* Work item *
Down to the last line, write out the entries below exactly and omit all pictures.

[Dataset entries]
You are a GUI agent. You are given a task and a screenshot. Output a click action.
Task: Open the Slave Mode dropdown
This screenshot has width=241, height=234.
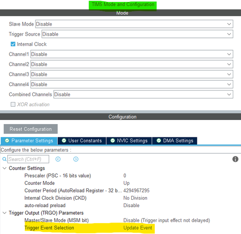[x=134, y=24]
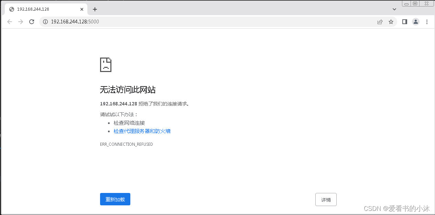Expand the address bar autocomplete by clicking it
This screenshot has height=215, width=435.
[138, 21]
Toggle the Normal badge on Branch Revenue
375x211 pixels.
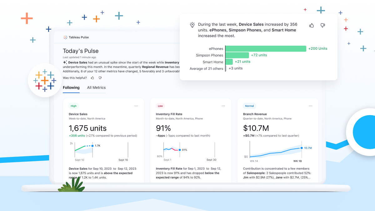click(249, 106)
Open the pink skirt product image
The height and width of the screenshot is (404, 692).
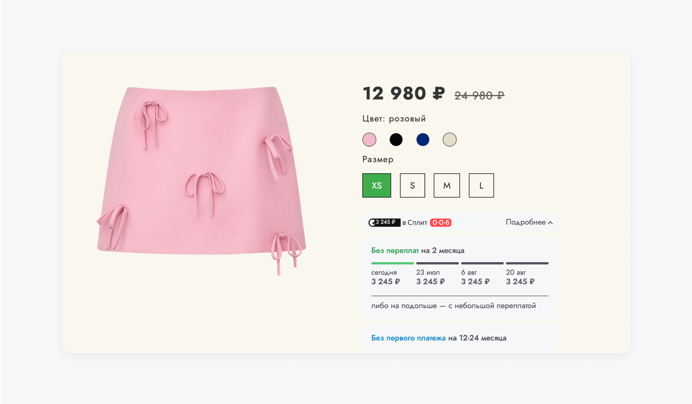(201, 181)
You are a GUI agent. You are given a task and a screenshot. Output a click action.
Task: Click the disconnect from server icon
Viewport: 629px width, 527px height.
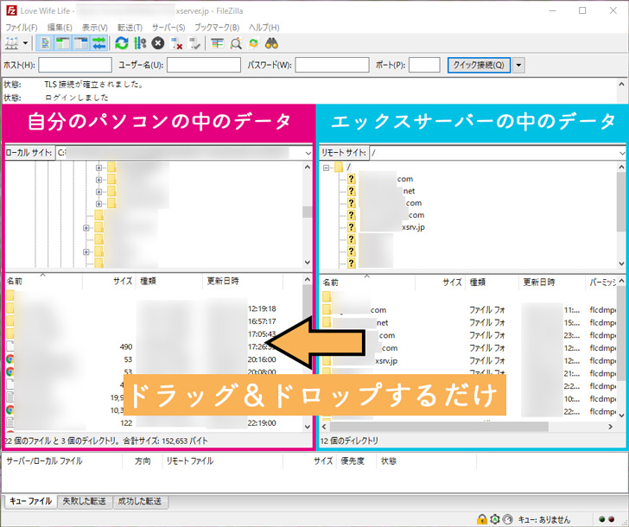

* Exercise answer *
You are a GUI agent. You are given a task and a screenshot. Output a click action.
Task: Open the Slave Mode dropdown
This screenshot has width=241, height=234.
[x=134, y=24]
Expand the address bar autocomplete by clicking it
This screenshot has height=215, width=435.
[138, 21]
Toggle the Normal badge on Branch Revenue
375x211 pixels.
click(249, 106)
Open the pink skirt product image
The height and width of the screenshot is (404, 692).
(201, 181)
You are a GUI agent. You are given a task and a screenshot. Output a click action.
Task: Click the disconnect from server icon
Viewport: 629px width, 527px height.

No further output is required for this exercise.